WHAT IS BEING ASKED
Take the lines below from the one with "Given: Cancel the dialog with İptal" through the one with "Disable the SEOquake" and retype them exactly. Include nothing else, and no pictures.

== == ==

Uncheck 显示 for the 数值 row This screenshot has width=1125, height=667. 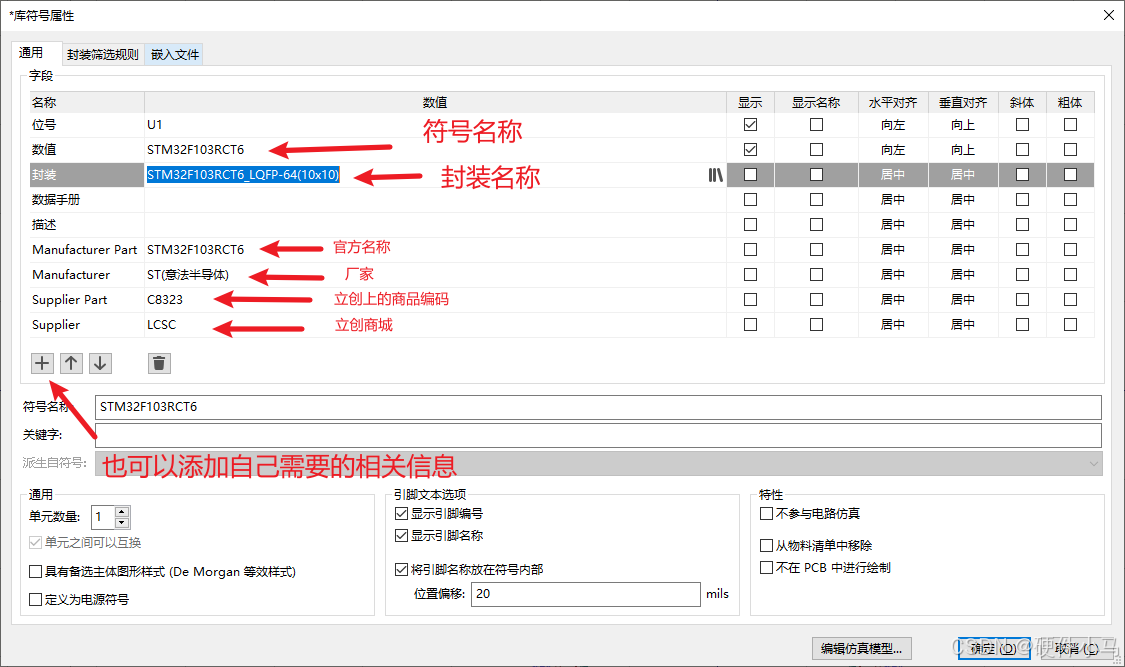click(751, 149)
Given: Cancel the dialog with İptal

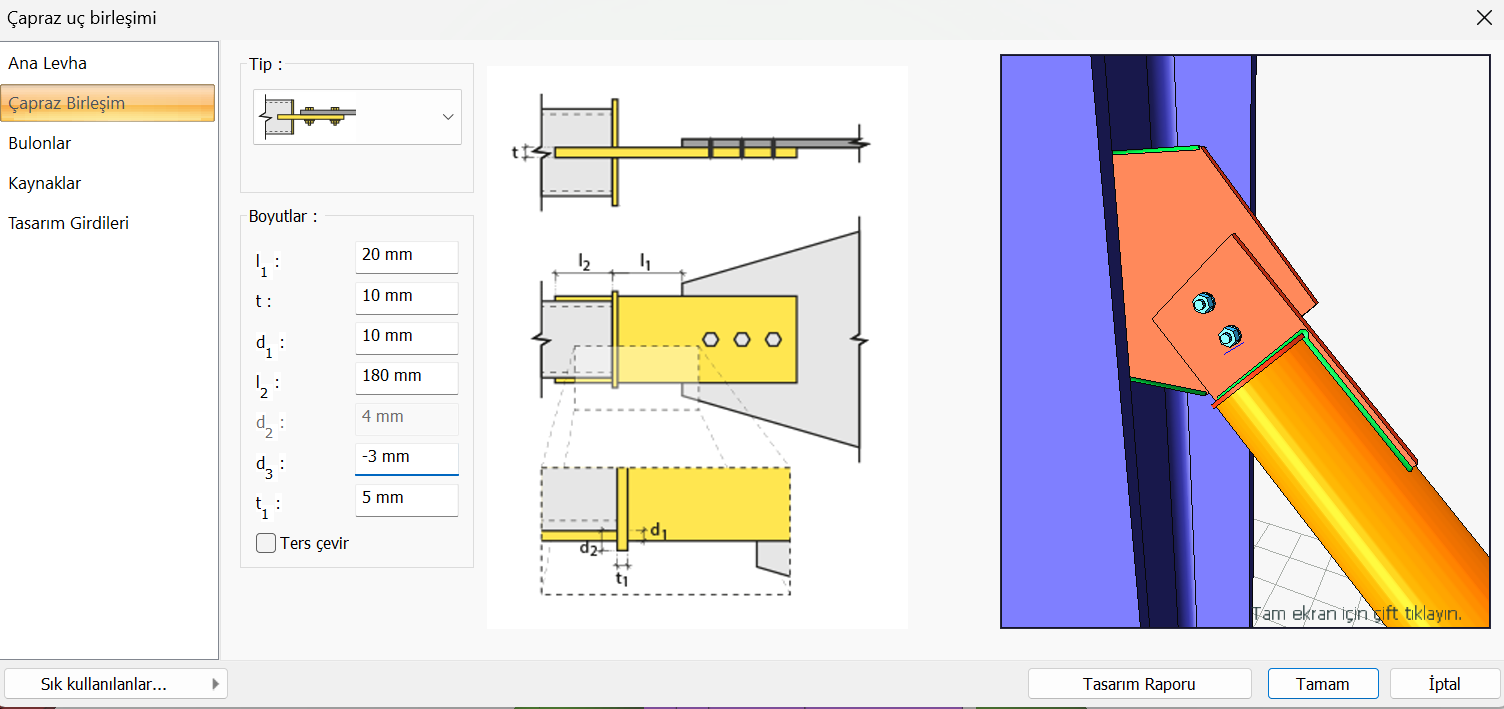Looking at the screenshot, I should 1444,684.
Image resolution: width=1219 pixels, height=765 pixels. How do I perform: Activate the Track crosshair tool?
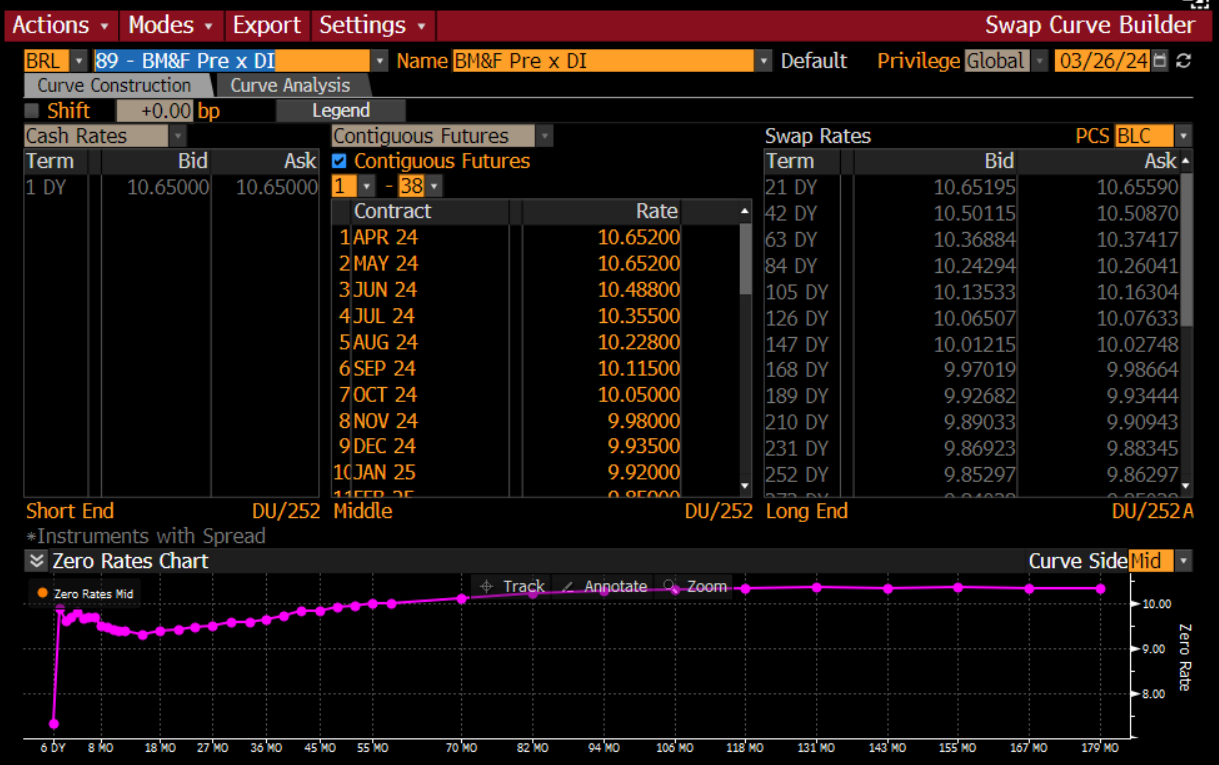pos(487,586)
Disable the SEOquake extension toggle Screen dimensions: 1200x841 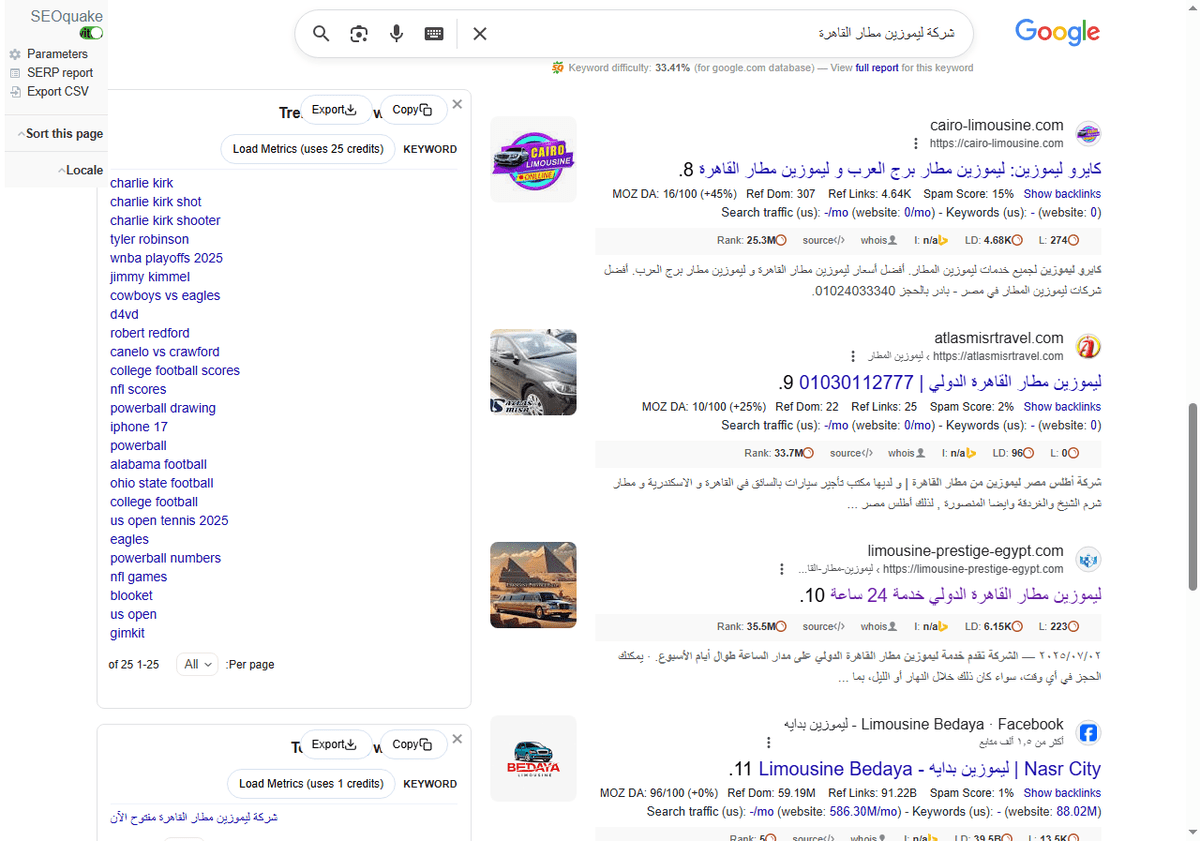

== == ==

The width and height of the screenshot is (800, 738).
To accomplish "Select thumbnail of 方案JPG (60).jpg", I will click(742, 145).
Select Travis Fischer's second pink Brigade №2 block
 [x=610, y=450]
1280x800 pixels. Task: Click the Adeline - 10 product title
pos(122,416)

== == ==

WORKED SOLUTION
Given: Cancel the dialog with İptal

Looking at the screenshot, I should 1444,684.
Image resolution: width=1219 pixels, height=765 pixels. How do I perform: Activate the Track crosshair tool?
pos(487,586)
Disable the SEOquake extension toggle Screen dimensions: 1200x841 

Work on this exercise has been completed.